Quivers

The next couple of weeks will be an experiment to help get me blogging.  This coming Friday I am giving a talk on "Representation theory via surfaces"

We will discuss the representation theory of finite dimensional algebras by using quiver theory and surface triangulations.  These methods allow us to give concrete descriptions of modules over finite dimensional algebras and open the theory to rich combinatorial methods.  We will focus on the algebras of finite representation type and the related tilted algebras of global dimension two.   

Today I want to start with some background and my perspective on what representation theory is and why you might want to use quivers to study it.

Of course deciding where to start is always troublesome.  We will start with Jordan normal form.  If you have done any linear algebra past a basic first semester course, you will have run into Jordan normal form.
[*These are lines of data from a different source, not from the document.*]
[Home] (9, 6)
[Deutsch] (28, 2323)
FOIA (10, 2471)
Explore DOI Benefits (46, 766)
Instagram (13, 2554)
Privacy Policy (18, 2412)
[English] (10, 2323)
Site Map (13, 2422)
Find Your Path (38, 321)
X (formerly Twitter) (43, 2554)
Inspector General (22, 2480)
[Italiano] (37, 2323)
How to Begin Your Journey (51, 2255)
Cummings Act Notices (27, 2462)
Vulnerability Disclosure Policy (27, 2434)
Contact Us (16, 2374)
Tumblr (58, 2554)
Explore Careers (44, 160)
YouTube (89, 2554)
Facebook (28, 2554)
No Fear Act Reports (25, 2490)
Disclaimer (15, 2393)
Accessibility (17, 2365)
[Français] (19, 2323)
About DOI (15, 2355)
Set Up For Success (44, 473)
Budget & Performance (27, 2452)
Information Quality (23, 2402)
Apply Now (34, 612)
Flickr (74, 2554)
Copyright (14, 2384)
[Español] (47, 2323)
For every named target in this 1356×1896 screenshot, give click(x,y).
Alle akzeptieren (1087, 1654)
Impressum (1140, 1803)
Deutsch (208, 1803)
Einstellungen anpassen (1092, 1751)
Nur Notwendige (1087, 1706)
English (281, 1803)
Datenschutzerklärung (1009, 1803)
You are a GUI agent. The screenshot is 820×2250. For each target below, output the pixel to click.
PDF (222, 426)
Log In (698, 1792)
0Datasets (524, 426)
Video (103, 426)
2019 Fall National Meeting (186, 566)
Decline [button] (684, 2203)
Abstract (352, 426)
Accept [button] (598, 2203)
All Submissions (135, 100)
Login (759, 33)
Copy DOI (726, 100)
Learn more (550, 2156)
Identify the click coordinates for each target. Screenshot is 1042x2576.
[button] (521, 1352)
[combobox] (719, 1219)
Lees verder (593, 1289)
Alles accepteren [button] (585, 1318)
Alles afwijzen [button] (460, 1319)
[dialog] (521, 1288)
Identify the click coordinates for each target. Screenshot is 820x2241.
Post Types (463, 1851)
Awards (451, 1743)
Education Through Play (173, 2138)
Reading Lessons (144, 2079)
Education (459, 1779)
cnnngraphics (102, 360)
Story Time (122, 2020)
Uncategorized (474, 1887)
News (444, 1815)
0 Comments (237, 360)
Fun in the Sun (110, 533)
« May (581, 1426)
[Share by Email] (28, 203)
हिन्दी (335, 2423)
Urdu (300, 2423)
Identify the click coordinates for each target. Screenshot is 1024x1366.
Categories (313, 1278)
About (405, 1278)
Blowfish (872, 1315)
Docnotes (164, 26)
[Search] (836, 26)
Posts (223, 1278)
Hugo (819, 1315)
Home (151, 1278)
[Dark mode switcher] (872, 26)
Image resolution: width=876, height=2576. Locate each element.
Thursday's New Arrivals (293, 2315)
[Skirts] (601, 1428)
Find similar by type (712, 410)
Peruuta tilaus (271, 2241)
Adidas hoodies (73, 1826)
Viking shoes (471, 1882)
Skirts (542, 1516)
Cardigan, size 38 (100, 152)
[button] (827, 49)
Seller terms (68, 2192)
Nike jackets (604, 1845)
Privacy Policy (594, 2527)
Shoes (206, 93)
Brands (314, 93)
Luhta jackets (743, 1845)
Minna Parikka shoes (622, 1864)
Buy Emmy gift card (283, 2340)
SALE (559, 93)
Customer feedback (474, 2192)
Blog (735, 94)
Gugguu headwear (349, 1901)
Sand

What you may not have run into is the fact this completely describes the representation theory of the polynomial ring $\mathbb C[X]$, that is using Jordan normal form we can describe all of the modules over $\mathbb C[X]$.  You can actually find the "proof" of this in Dummit and Foote so it is likely that you have seen this but didn't realize it. Basically the idea goes like this, given an $n$-dimensional  ($\mathbb C$) vector space $V$ and an $n\times n$ matrix $A$, we can have a polynomial
    $$p(x) = a_0 + a_1x + \cdots a_m x^m$$
act on $V$ by defining $$p(x) \cdot v = a_0 v + a_1 A\cdot v + \cdots a_m A^m \cdot v.$$   The standard exercise is to show that this is in-fact the only way for $\mathbb C[X]$ to act on a vector space.   Putting this together with Jordan normal form means that we have a complete description of how $\mathbb C[X]$ acts on vectors spaces and further we have a method to determine when two seemingly different actions are the same: the actions are distinct (up to an isomorphism) if and only if Jordan normal form of the corresponding matricies are the same.

The lesson to take from the Jordan normal form business is that by picking an appropriate basis  on $V$ we can read important information about the action of $\mathbb C[X]$.   Quivers are a method for choosing a special presentation of the algebra we want to study and in turn (as we will see later) this will dictate a special presentation for the corresponding module we want to study. For $\mathbb C[X]$ we have the following presentation

Figure 1

We need some terminology and notation before we can formalize the connection between the above picture and $\mathbb C[X]$.  A quiver $Q$ is simply a directed graph, so $Q = (Q_0,Q_1)$ where $Q_0$ is a set of vertices (my quivers are always finite, so I will generally use natural numbers) and $Q_1$ is the collection of arrows.   When needed we also have the maps $s, t\colon Q_1 \to Q_0$ that read off the source and target of an arrow. A path in a quiver is simply a sequence of arrows $a_1a_2\cdots a_t$ in $Q$ such that $t(a_i) = s(a_{i+1})$.  For example consider

Figure 2

Then $a_1a_2$ is a path in $Q$, so is $a_1a_3^5a_2$, where $a_3^5$ simply means to repeat $a_3$ five times.   We also define "stationary paths" at each vertex in $Q$, denoted $e_i$. These are paths with $s(e_i) = t(e_i) = i$ and containing no arrows.  With this notation, we can define the path algebra $\mathbb CQ$ of a quiver to be the

1. the $\mathbb C$ vector space spanned by the paths in $Q$ (really any field can be used, but we might as well use a nice field),
2. with multiplication given by concatenation of paths when it makes sense or zero otherwise,
3. the identity $1$ is given by the sum of the stationary paths,  $e_1+\cdots + e_n$.

 This is of course a good time for an example.

Figure 3

 Let $Q$ be the quiver in Figure 3, then some elements in $\mathbb CQ$ would be 

\[\begin{aligned}
a_1,&\\
2a_2,&\\
i a_1 + a_1a_2,&
\end{aligned}\]

and we could consider the multiplication by $a_1$ on each of these elements
\[\begin{aligned}
a_1 \cdot a_1 &= 0\\
a_1 \cdot 2a_2 &= 2a_1a_2\\
a_1 \cdot (i a_1 + a_1a_2) &= 0
\end{aligned}\]
With this machinery now built we can be explicit about how  $\mathbb C[X]$  is isomorphic to path algebra $\mathbb CQ$ of

.

Let $p(X) = c_0 + c_1 X + \cdots c_m X^m\in \mathbb C[X]$, then isomoprhism $\mathbb C[X] \cong \mathbb CQ$ is given by
\[p(x) \mapsto c_0 1+ c_1 a + \cdots c_m a^m.\]

In general, we can do this for all* algebras.  A proof of this claim can be found at the end of chapter 2 in Elements of the Representation Theory of Associative Algebras I by Assem, Simson, and Skowronski.  Next time I will talk about how to present modules in terms of quivers.